Menuju lokasi wawancara dengan perahu penyebrangan

Sedangkan keuntungan pelaksanaan wawancara secara offline adalah saat wawancara, enumerator dapat mewawancarai lebih dari dua responden sekaligus. Sehingga hal ini dapat menghemat waktu dan tenaga. Pelaksanaan wawancara yang banyak dilakukan saat weekend dan malam hari menjadi kendala cara yang kedua ini. Terkadang, mereka akan sampai rumah setelah dari wawancara lebih dari pukul 10 malam (tergantung jarak rumah dan lokasi wawancara).
 
Hasil wawancara selanjutnya diinput ke website yang sudah disediakan oleh tim peneliti utama yang berasal dari kampus luar negeri. Setelah enumerator selesai menginput data, maka field coordinator (pendamping yang berasal dari dosen UMG) akan memeriksa kelengkapan dokumen, data yang harus ditanyakan ulang karena tidak cocok, data yang kurang lengkap dan lain sebagainya. Penelitian ini mengambil tema tentang pembudidaya udang vannamei yang ada di Indonesia. Merupakan penelitian kerjasama antara The University of Turku Finland, The University of Tokyo Jepang, Hitotsubashi University Jepang, dan Universitas Muhammadiyah Gresik (UMG). Penelitian ini berakhir pada bulan Juli 2021 dengan jumlah responden yang didapatkan lebih dari 1700 responden dari 3000 target awal (tidak memenuhi target, namun sudah data mencukupi untuk pengolahan data selanjutnya). Penelitian ini bertema "Indonesian Shrimp Survey 2021".

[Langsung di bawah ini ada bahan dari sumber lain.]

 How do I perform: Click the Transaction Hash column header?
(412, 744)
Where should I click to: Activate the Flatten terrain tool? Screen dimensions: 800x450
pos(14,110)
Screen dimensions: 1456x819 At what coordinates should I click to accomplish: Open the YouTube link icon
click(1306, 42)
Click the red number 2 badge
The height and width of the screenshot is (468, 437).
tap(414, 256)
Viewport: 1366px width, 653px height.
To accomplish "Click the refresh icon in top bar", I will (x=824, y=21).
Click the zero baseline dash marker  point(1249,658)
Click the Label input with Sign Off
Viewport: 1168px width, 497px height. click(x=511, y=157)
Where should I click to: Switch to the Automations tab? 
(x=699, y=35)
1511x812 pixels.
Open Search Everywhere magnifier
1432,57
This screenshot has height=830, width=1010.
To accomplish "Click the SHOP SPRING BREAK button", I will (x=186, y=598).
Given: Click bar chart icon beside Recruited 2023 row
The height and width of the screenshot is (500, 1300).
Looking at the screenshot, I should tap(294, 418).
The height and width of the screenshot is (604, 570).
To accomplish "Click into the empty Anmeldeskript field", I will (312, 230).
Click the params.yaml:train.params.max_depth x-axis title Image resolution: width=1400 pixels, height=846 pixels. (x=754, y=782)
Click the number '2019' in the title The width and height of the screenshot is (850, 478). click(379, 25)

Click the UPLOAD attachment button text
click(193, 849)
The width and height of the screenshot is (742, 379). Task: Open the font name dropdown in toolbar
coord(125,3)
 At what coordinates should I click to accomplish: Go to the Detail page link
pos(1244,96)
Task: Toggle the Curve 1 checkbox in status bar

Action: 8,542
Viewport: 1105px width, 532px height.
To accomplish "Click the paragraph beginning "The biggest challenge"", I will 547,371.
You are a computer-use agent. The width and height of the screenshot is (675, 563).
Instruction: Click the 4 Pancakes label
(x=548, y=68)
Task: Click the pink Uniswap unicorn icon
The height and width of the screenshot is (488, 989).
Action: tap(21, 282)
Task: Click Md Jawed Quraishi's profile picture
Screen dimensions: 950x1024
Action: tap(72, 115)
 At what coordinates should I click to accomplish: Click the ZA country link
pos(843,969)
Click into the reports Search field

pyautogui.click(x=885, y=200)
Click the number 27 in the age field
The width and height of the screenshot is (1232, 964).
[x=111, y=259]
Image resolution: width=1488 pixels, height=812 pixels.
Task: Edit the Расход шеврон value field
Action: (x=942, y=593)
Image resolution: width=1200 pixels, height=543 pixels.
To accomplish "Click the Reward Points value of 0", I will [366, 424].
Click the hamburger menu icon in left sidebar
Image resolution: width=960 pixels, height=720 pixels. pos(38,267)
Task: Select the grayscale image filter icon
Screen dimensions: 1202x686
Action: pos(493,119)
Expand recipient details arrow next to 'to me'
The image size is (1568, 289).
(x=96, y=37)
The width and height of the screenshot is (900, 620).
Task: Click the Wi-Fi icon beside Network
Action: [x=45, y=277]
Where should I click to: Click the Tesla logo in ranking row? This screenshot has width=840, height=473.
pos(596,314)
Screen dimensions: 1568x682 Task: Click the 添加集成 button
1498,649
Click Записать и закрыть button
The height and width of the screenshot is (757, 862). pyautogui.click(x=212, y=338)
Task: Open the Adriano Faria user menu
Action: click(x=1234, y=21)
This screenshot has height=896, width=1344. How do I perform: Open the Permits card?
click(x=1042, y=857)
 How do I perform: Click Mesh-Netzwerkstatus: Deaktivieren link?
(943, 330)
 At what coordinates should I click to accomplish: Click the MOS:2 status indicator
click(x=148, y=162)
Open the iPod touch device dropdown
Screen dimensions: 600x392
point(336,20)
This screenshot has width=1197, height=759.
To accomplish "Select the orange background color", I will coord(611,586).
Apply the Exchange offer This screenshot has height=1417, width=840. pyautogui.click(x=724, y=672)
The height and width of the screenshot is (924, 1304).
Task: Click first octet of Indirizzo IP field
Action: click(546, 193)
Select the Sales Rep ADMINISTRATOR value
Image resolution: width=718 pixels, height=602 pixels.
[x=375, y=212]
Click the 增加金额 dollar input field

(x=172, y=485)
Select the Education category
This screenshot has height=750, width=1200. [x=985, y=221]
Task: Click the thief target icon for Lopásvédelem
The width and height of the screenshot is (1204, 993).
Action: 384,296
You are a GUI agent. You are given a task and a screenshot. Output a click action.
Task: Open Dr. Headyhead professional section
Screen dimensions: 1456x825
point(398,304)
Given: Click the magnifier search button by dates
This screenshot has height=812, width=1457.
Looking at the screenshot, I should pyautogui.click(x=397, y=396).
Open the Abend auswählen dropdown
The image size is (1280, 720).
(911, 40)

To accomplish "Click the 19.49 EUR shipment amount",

Sedikit materi sebelum wawancara terakhir

Menjadi bagian dalam penelitian ini memberikan sekali banyak ilmu yang luar biasa bagi saya. Bertemu dengan para pembudidaya dari berbagai wilayah dengan keunikan, kendala budidaya, jumlah panen yang menyesakkan hingga fantastis menjadi ilmu yang tidak terbanyangkan sebelumnya. Semoga dengan adanya penelitian ini menjadi salah satu upaya untuk menginkatkan jumlah produksi udang vannamei di Indoneisia dan tentu saja meningkatkan taraf hidup masyarakat pembudidaya. Terima kasih saya sampaikan untuk Universitas Muhammadiyah Gresik dan universitas lain yang tergabung, telah mengikutsertakan saya sebagai "Tim Hore" dalam penelitian ini.:D. Meskipun tidak banyak yang bisa saya lakukan, namun kami tunggu untuk kolaborasi berikutya.